== Source data ==
....................

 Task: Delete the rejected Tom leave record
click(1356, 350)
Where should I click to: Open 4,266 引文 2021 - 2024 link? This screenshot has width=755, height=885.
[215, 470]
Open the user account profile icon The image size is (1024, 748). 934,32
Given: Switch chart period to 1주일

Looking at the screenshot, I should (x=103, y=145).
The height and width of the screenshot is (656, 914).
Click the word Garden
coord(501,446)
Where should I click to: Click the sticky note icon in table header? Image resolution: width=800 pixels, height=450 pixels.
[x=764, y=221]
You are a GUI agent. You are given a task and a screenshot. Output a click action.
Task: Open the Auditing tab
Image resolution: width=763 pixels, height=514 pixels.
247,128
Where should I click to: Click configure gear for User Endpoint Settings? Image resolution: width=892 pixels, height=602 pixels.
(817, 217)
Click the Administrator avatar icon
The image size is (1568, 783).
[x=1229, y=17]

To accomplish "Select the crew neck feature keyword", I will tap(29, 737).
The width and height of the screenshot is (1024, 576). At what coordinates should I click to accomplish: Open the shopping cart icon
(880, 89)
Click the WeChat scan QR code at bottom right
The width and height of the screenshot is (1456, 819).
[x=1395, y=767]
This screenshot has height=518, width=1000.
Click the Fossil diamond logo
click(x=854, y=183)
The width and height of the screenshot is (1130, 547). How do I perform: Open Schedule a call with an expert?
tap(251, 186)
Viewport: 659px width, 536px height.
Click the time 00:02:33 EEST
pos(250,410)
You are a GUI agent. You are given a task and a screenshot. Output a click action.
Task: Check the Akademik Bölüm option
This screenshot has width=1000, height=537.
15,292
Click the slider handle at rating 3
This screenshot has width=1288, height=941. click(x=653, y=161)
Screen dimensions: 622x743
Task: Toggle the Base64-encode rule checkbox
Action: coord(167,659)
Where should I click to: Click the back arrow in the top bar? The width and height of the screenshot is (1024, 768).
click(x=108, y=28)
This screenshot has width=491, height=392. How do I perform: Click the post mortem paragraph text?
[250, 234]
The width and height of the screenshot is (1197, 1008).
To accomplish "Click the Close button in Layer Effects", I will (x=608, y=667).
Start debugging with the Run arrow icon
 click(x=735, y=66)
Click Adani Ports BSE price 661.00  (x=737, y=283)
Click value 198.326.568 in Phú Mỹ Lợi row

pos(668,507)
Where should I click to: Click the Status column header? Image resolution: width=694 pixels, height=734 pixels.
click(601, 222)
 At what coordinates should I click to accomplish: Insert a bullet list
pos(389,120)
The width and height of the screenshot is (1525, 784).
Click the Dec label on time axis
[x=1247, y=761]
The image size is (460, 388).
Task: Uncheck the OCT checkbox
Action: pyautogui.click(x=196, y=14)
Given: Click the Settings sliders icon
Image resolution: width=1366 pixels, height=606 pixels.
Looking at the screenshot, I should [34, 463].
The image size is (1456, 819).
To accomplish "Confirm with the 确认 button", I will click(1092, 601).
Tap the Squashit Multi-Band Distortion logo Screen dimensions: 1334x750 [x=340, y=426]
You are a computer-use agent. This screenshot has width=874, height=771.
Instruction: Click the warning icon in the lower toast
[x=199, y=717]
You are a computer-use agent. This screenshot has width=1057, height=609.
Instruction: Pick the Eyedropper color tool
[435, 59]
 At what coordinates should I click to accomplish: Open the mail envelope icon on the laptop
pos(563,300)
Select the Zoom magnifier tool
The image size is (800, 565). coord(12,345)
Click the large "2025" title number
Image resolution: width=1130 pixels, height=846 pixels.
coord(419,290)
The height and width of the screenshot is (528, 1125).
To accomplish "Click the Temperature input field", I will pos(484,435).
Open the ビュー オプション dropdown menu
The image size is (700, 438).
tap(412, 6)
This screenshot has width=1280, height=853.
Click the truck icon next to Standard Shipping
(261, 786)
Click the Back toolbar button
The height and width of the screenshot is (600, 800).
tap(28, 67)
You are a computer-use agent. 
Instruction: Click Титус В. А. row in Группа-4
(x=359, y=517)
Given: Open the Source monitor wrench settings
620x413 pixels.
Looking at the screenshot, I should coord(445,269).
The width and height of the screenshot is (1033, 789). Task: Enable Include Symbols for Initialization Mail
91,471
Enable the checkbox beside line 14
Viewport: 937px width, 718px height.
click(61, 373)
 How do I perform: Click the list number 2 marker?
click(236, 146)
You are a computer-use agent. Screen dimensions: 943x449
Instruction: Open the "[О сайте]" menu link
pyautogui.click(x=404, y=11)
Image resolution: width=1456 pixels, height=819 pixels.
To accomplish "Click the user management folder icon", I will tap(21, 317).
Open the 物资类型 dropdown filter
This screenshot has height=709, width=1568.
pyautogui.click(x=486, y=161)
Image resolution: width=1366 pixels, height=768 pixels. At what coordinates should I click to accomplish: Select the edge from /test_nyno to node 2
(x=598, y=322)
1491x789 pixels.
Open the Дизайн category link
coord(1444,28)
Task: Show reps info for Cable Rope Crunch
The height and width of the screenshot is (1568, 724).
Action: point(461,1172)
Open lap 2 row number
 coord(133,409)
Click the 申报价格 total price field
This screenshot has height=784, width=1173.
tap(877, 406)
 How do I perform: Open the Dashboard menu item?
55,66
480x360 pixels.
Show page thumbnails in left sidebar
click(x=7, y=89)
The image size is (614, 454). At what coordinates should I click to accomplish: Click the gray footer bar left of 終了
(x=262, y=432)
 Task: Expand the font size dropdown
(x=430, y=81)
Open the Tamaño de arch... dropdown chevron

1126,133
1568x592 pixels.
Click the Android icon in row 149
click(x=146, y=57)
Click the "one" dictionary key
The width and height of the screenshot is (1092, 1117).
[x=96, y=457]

....................

== Short problem ==
Copy all of the lines above word for word, with nothing changed.

== Written response ==
 Task: Delete the rejected Tom leave record
click(1356, 350)
Where should I click to: Open 4,266 引文 2021 - 2024 link? This screenshot has width=755, height=885.
[215, 470]
Open the user account profile icon The image size is (1024, 748). 934,32
Given: Switch chart period to 1주일

Looking at the screenshot, I should (x=103, y=145).
The height and width of the screenshot is (656, 914).
Click the word Garden
coord(501,446)
Where should I click to: Click the sticky note icon in table header? Image resolution: width=800 pixels, height=450 pixels.
[x=764, y=221]
You are a GUI agent. You are given a task and a screenshot. Output a click action.
Task: Open the Auditing tab
Image resolution: width=763 pixels, height=514 pixels.
247,128
Where should I click to: Click configure gear for User Endpoint Settings? Image resolution: width=892 pixels, height=602 pixels.
(817, 217)
Click the Administrator avatar icon
The image size is (1568, 783).
[x=1229, y=17]

To accomplish "Select the crew neck feature keyword", I will tap(29, 737).
The width and height of the screenshot is (1024, 576). At what coordinates should I click to accomplish: Open the shopping cart icon
(880, 89)
Click the WeChat scan QR code at bottom right
The width and height of the screenshot is (1456, 819).
[x=1395, y=767]
This screenshot has height=518, width=1000.
Click the Fossil diamond logo
click(x=854, y=183)
The width and height of the screenshot is (1130, 547). How do I perform: Open Schedule a call with an expert?
tap(251, 186)
Viewport: 659px width, 536px height.
Click the time 00:02:33 EEST
pos(250,410)
You are a GUI agent. You are given a task and a screenshot. Output a click action.
Task: Check the Akademik Bölüm option
This screenshot has width=1000, height=537.
15,292
Click the slider handle at rating 3
This screenshot has width=1288, height=941. click(x=653, y=161)
Screen dimensions: 622x743
Task: Toggle the Base64-encode rule checkbox
Action: coord(167,659)
Where should I click to: Click the back arrow in the top bar? The width and height of the screenshot is (1024, 768).
click(x=108, y=28)
This screenshot has width=491, height=392. How do I perform: Click the post mortem paragraph text?
[250, 234]
The width and height of the screenshot is (1197, 1008).
To accomplish "Click the Close button in Layer Effects", I will (x=608, y=667).
Start debugging with the Run arrow icon
 click(x=735, y=66)
Click Adani Ports BSE price 661.00  (x=737, y=283)
Click value 198.326.568 in Phú Mỹ Lợi row

pos(668,507)
Where should I click to: Click the Status column header? Image resolution: width=694 pixels, height=734 pixels.
click(601, 222)
 At what coordinates should I click to accomplish: Insert a bullet list
pos(389,120)
The width and height of the screenshot is (1525, 784).
Click the Dec label on time axis
[x=1247, y=761]
The image size is (460, 388).
Task: Uncheck the OCT checkbox
Action: pyautogui.click(x=196, y=14)
Given: Click the Settings sliders icon
Image resolution: width=1366 pixels, height=606 pixels.
Looking at the screenshot, I should [34, 463].
The image size is (1456, 819).
To accomplish "Confirm with the 确认 button", I will click(1092, 601).
Tap the Squashit Multi-Band Distortion logo Screen dimensions: 1334x750 [x=340, y=426]
You are a computer-use agent. This screenshot has width=874, height=771.
Instruction: Click the warning icon in the lower toast
[x=199, y=717]
You are a computer-use agent. This screenshot has width=1057, height=609.
Instruction: Pick the Eyedropper color tool
[435, 59]
 At what coordinates should I click to accomplish: Open the mail envelope icon on the laptop
pos(563,300)
Select the Zoom magnifier tool
The image size is (800, 565). coord(12,345)
Click the large "2025" title number
Image resolution: width=1130 pixels, height=846 pixels.
coord(419,290)
The height and width of the screenshot is (528, 1125).
To accomplish "Click the Temperature input field", I will pos(484,435).
Open the ビュー オプション dropdown menu
The image size is (700, 438).
tap(412, 6)
This screenshot has width=1280, height=853.
Click the truck icon next to Standard Shipping
(261, 786)
Click the Back toolbar button
The height and width of the screenshot is (600, 800).
tap(28, 67)
You are a computer-use agent. 
Instruction: Click Титус В. А. row in Группа-4
(x=359, y=517)
Given: Open the Source monitor wrench settings
620x413 pixels.
Looking at the screenshot, I should coord(445,269).
The width and height of the screenshot is (1033, 789). Task: Enable Include Symbols for Initialization Mail
91,471
Enable the checkbox beside line 14
Viewport: 937px width, 718px height.
click(61, 373)
 How do I perform: Click the list number 2 marker?
click(236, 146)
You are a computer-use agent. Screen dimensions: 943x449
Instruction: Open the "[О сайте]" menu link
pyautogui.click(x=404, y=11)
Image resolution: width=1456 pixels, height=819 pixels.
To accomplish "Click the user management folder icon", I will tap(21, 317).
Open the 物资类型 dropdown filter
This screenshot has height=709, width=1568.
pyautogui.click(x=486, y=161)
Image resolution: width=1366 pixels, height=768 pixels. At what coordinates should I click to accomplish: Select the edge from /test_nyno to node 2
(x=598, y=322)
1491x789 pixels.
Open the Дизайн category link
coord(1444,28)
Task: Show reps info for Cable Rope Crunch
The height and width of the screenshot is (1568, 724).
Action: point(461,1172)
Open lap 2 row number
 coord(133,409)
Click the 申报价格 total price field
This screenshot has height=784, width=1173.
tap(877, 406)
 How do I perform: Open the Dashboard menu item?
55,66
480x360 pixels.
Show page thumbnails in left sidebar
click(x=7, y=89)
The image size is (614, 454). At what coordinates should I click to accomplish: Click the gray footer bar left of 終了
(x=262, y=432)
 Task: Expand the font size dropdown
(x=430, y=81)
Open the Tamaño de arch... dropdown chevron

1126,133
1568x592 pixels.
Click the Android icon in row 149
click(x=146, y=57)
Click the "one" dictionary key
The width and height of the screenshot is (1092, 1117).
[x=96, y=457]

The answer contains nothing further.